▶ Text block

Urban legends are a subgenre of folklore described as stories circulated (generally by word of mouth and social media) for the purpose of confirming prejudices or “moral standards” or to make sense of anxieties about the modern world. The stories are also told with the intention to entertain and must contain some element that is shocking or funny and leaves the audience with a sense of outrage, disgust, superiority and/or horror. Urban legends are always presented as “true stories” that happened to someone the teller vaguely knows, usually a “friend of a friend”. One way to think about urban legends is as updated morality tales for the current generation.
The most important book about urban legends is Jan Harold Brunvand’s non-fiction book The Vanishing Hitchhiker, published in 1981. The title is a reference to one of the most popular urban legends of all time in which a person picks up a hitchhiker who later vanishes from their vehicle. The protagonist often goes to the hitchhiker’s stated destination only to discover they died years ago and the hitchhiker was actually a ghost.

▶ Source excerpt

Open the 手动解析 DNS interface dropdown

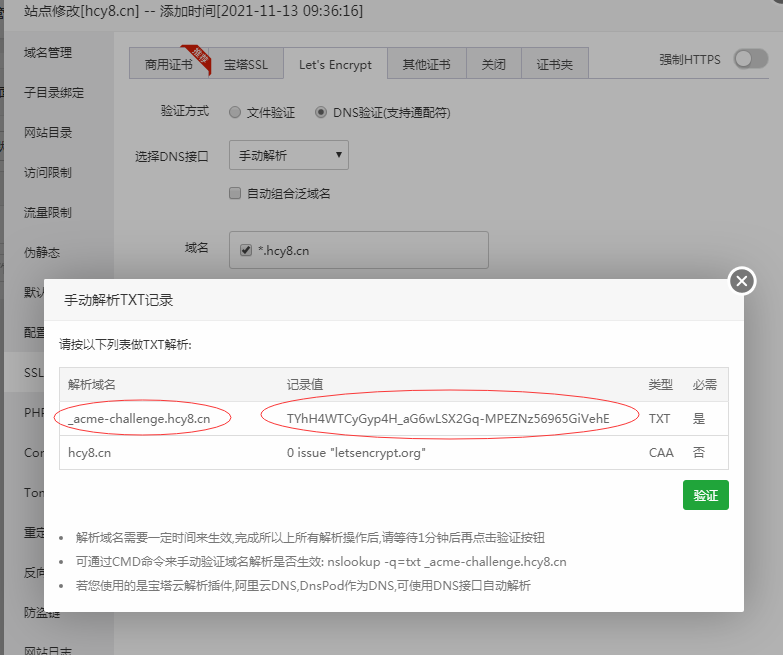[x=289, y=154]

▶ Tasks for this exercise
[a] Answer these questions about the text on urban legends:
(i) According to the text, who is the person a story is usually said to have happened to?
(ii) In what year was The Vanishing Hitchhiker published?
(iii) What does the protagonist often discover on going to the hitchhiker's stated destination?
[b] Carry on writing the text on urban legends from the point at which it ends.
The data are separate material, distinct from the text on urban legends.

▶ Outputs by task
[a]
(i) Someone the teller vaguely knows, usually a "friend of a friend."
(ii) 1981.
(iii) That the hitchhiker died years ago and was actually a ghost.

[b]
The point of such references is to forge a connection between aspects of pop culture, between urban legends and horror movies. Their history is interconnected and the movie seems to acknowledge that point. Modern folklore and horror movies both serve the same function in 1990s America, as stories that scare though often subtextual context or situations but which nonetheless hold power over their audience.John Kenneth Muir, on ‘Urban Legend’ and urban legends
In The Vanishing Hitchhiker, Brunvand argues that urban legends help us understand our values as a culture saying, “We are not aware of our own folklore anymore than we are of the grammatical rules of our language.” Though we don’t consider the message we want to send when we share “friend of a friend” stories, their existence and proliferation tells us what captures our attention and which morality tales we care about preserving. This is true of all groups of people, he traces the title legend back to 1870 and found similar legends in Korea, Russia, in Chinese-American communities and in the Ozarks.
A copy of The Vanishing Hitchhiker can be seen on Professor Wexler’s desk in the film.
‘Urban Legend’ trivia:
- Screenwriter Silvio Horta, a first-generation Cuban-American, came up with the idea while he was working at the perfume counter at Nordstrom after college. He went on to create Jake 2.0 and the American version of Ugly Betty. Unfortunately Horta died by suicide in 2020.
2. Reese Witherspoon, Jennifer Love Hewitt and Melissa Joan Hart all turned down the leading role.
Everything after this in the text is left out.